Juste la fin du monde

Il n’y a plus d’après.

Les hommes de ma génération ont du mal à imaginer ce qu’a pu être l’irruption du Sida chez leurs cadets. Ils n’ont pas connu cette angoisse mortelle. Sans doute parce que la maladie n’existait pas encore, mais aussi parce que l’homosexualité leur semblait être une rareté exotique, comme la drogue, et que ceux qui affichaient un intérêt pour leur propre sexe, hors les milieux très restreints d’artistes évaporés ou d’écrivains marginaux ne se colletaient pas avec cette forme de malédiction.

Cela pour dire que je ne suis pas tellement bien placé pour écrire sur ces drames. J’ai approché dans ma vie des centaines, des milliers de gens, mais je n’ai connu personne qui ait été atteint de la maladie inéluctable. Je n’en suis ni désemparé, ni content mais je dois à la vérité de le dire : je n’ai pas connu de ces condamnés à mort en fragile sursis. Et la vision assez récente de 120 battements par minute, film consacré aux combats du mouvement Act’up pour réveiller les consciences et faire accélérer les recherches m’a étonné sans me convaincre tout à fait. Je ne voudrais choquer ni vexer personne, mais j’ai l’impression de voir s’agiter des Martiens.

Ce n’est pas tout à fait le cas avec Juste la fin du monde où, après 12 ans d’absence, Louis (Gaspard Ulliel) revient passer une journée dans sa famille. Il semble évident qu’il veut annoncer sa mort prochaine, mais il arrive dans le même bouillonnement que celui qui – peut-être ? – l’a incité jadis à partir. À quitter une sorte de capharnaüm violent marqué par des relations familiales à la fois aimantes et déchirées.

Il y a là, aux côtés de Martine, la mère (Nathalie Baye), qui est un peu fêlée, un peu irresponsable, presque déjà un peu gâteuse, il y a le fils aîné, Antoine (Vincent Cassel), écorché, jaloux, autoritaire, haineux, violent. Il y a sa femme Catherine (Marion Cotillard), qui n’est que douceur, compréhension, harmonie. Et enfin Suzanne, la benjamine (Léa Seydoux), décousue, malheureuse, asphyxiée par un climat familial aussi irrespirable qu’indispensable, aussi nécessaire qu’insupportable.
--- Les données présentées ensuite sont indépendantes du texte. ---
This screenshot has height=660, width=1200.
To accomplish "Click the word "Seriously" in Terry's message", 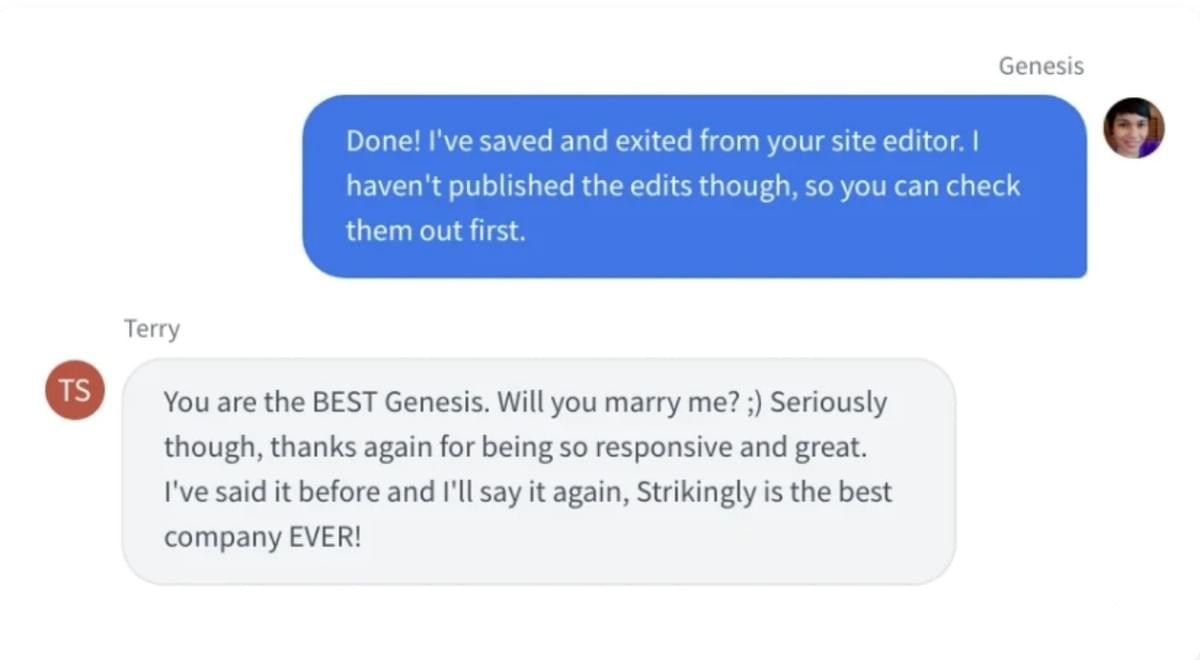I will pos(829,403).
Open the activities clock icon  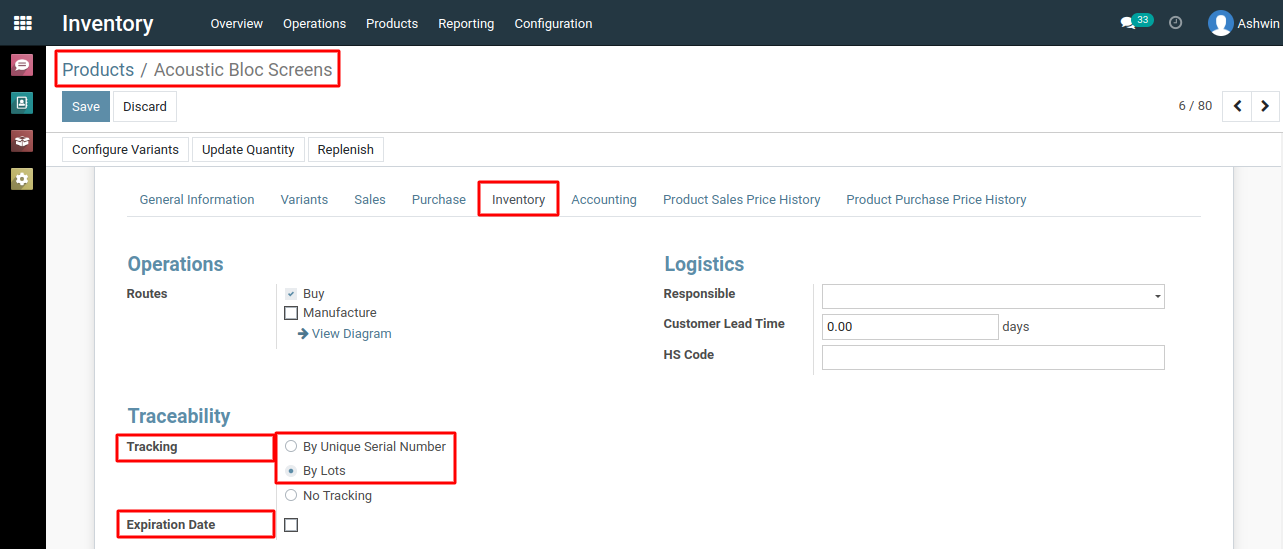tap(1176, 22)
Adapté (très fidèlement semble-t-il, si j’en crois Wikipédia), d’une pièce de théâtre de Jean-Luc Lagarce, lui-même mort du Sida à 38 ans, en 1995, Juste la fin du monde, malgré quelques tentatives d’en aérer la réalisation, est une sorte de huis-clos très étouffant, malsain, gênant, accentué par les travers du réalisateur, Xavier Dolan, adulé par la Critique mondaine et couvert des prix de tous les festivals possibles et imaginables. Il y a une sorte de manie de tout filmer en plans serrés, aussi bien les victuailles que l’on prépare pour le retour ou la satisfaction du fils prodigue que les physionomies des acteurs et tous leurs gestes.

Et puis on voit bien la trame théâtrale dans ce filmage des scènes obligées : Louis/Ulliel en tête-à-tête avec sa sœur Suzanne/Seydoux, avec sa belle-sœur Catherine/Cotillard,avec sa mère Martine/Baye, avec son frère Antoine/Cassel,enfin. On sent le procédé et l’artifice.

Ce qui n’abîme pas trop le film néanmoins : il faut reconnaître à Dolan (et à Lagarce, sûrement) une certaine qualité d’écriture, même si on ne parvient pas à croire une seule seconde (en tout cas au cinéma) à cette folie obsidionale qui paraît remuer la famille. Famille que Louis, mutique et épuisé, quittera sans lui avoir annoncé ce pourquoi il était venu : que sa mort était si prochaine que sa visite était aussi son dernier adieu.